Epílogo

Durante décadas el ático se ha utilizado como almacén, repleto de cajas, viejas sillas y antiguos materiales impresos. El edificio alberga una editorial, y el olor del papel y la tinta ha impregnado las paredes y los suelos. Para quienes son aficionados a ese tipo de cosas, es agradable.

Es 1993; la renovación llevó meses, pero finalmente se ha completado. El desorden desapareció, la pared que alguien, en algún momento, levantó para dividir un ático fue derrumbada. Por primera vez en cincuenta años, el ático de la casa victoriana de Herbert Billing, en Notting Hill, tiene un nuevo ocupante.

Se oye un golpe en la puerta, una joven salta del alféizar de la ventana. Es especialmente amplio, perfecto para encaramarse allí, tal como ella ha hecho. Le atrae esa ventana. El apartamento mira al sur, de modo que siempre hay sol, sobre todo en julio. Le gusta mirar a la calle, más allá del jardín, y alimentar a los gorriones que han comenzado a visitarla en busca de migajas. Le maravillan las oscuras manchas del alféizar, que parecen de cerezas, y se niegan a ocultarse bajo la flamante capa de pintura.

Edie Burchill abre la puerta. Con asombro y alegría ve a su madre. Meredith le entrega una rama de madreselva y dice:

—Crecía en una valla y no he podido resistir la tentación de traerla. Nada alegra tanto una habitación como la madreselva, ¿verdad? ¿Tienes un jarrón?

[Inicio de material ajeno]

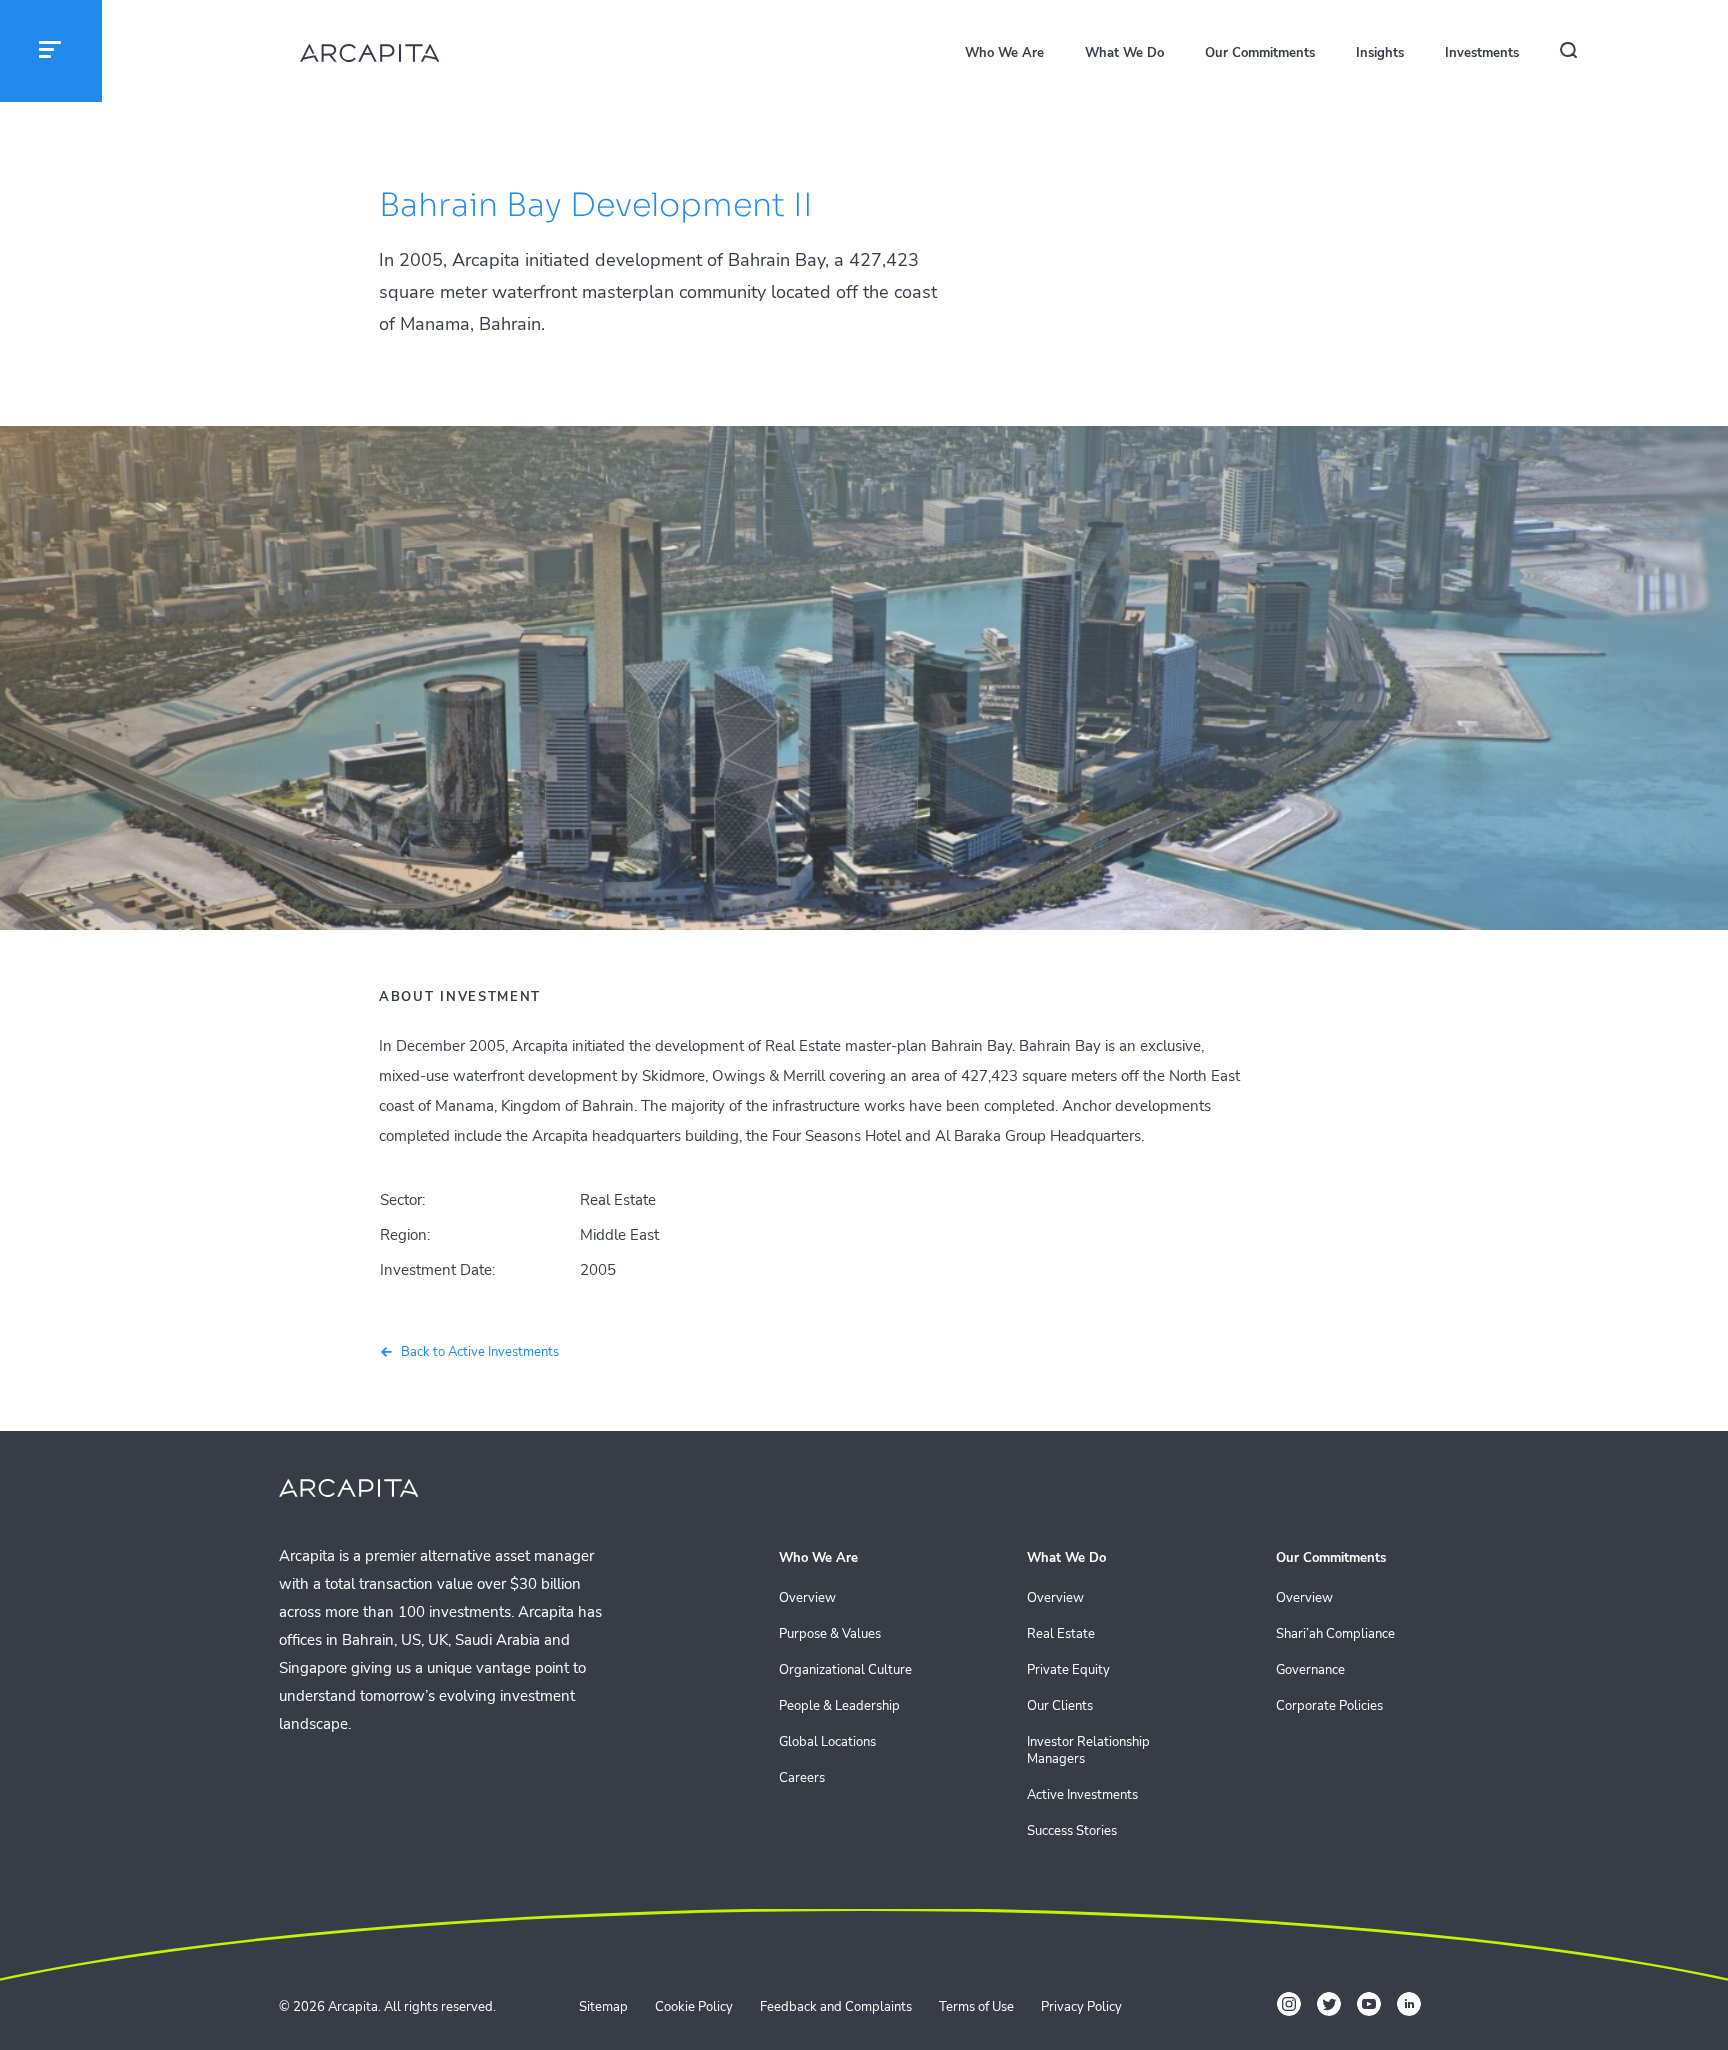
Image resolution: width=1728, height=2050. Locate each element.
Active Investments (1082, 1795)
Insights (1380, 53)
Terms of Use (976, 2007)
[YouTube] (1369, 2004)
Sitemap (603, 2007)
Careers (802, 1778)
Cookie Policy (694, 2007)
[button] (51, 51)
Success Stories (1072, 1831)
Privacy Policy (1081, 2007)
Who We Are (1004, 53)
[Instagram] (1289, 2004)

Edie todavía no tiene un jarrón, pero a cambio tiene una idea. Un frasco de cristal, de esos que en otro tiempo se usaban como envases de mermelada, apareció durante las reformas y está junto al lavabo. Lo llena de agua, coloca la rama de madreselva y lo lleva al alféizar, donde todavía llega la luz del sol.

—¿Dónde está papá? ¿Hoy no ha venido contigo?

—Ha descubierto a Dickens: Casa desolada.

—Vaya, muy bien —dice Edie—. Me temo que esta vez lo has perdido.

Meredith saca de su bolso un montón de papeles y los agita a la altura de la cabeza.

—¡Lo has terminado! —exclama Edie, aplaudiendo.

—Así es.

—Y este es mi ejemplar.

—Especialmente encuadernado para ti.

Edie sonríe y toma el manuscrito.

—¡Enhorabuena! ¡Qué proeza!

—Pensaba esperar hasta nuestra reunión de mañana —explica Meredith, ruborizada—, pero no he podido contenerme, quería que fueras la primera lectora.

—Tal como debe ser. ¿A qué hora empieza tu clase?

—A las tres.

—Te acompañaré. Luego seguiré para visitar a Theo.

Edie abre la puerta, la sostiene para que su madre pase. Está a punto de seguirla, pero de pronto recuerda algo. Más tarde se reunirá con Adam Gilbert para celebrar con una copa la nueva edición de El Hombre de Barro que acaba de lanzar Pippin Books; ha prometido enseñarle su ejemplar de la primera edición de Jane Eyre, un regalo de Herbert cuando ella aceptó hacerse cargo de Billing & Brown.

Regresa presurosa y, por una fracción de segundo, ve dos siluetas en el alféizar. Un hombre y una mujer, muy juntos. Sus frentes parecen tocarse. Cuando parpadea, desaparecen. Solo queda allí la luz que derrama un rayo de sol.

No es la primera vez que le sucede. De vez en cuando, aparecen en su visión periférica. Sabe que es solo el reflejo del sol en las paredes blancas, pero Edie es fantasiosa y se permite imaginar que allí hay algo más. Que hubo una vez una pareja feliz que vivía en ese apartamento que ahora es suyo. Que ellos dejaron esas manchas de cereza en el alféizar. Que su felicidad impregnó las paredes.

Todas las visitas dicen lo mismo: que en esa habitación hay una sensación grata. Es verdad, Edie no puede explicarlo, pero en ese ático se percibe algo bueno, es un lugar feliz.

—¿Vienes, Edie?

Meredith asoma la cabeza en el hueco de la puerta. No quiere llegar tarde al taller de escritura del que tanto disfruta.

—Ya voy —responde Edie, y recoge el ejemplar de Jane Eyre. Se mira en el espejo que está sobre el lavabo de porcelana y se apresura a seguir a su madre.

La puerta se cierra tras ella. En la cálida quietud del ático, los espectrales amantes se quedan a solas una vez más.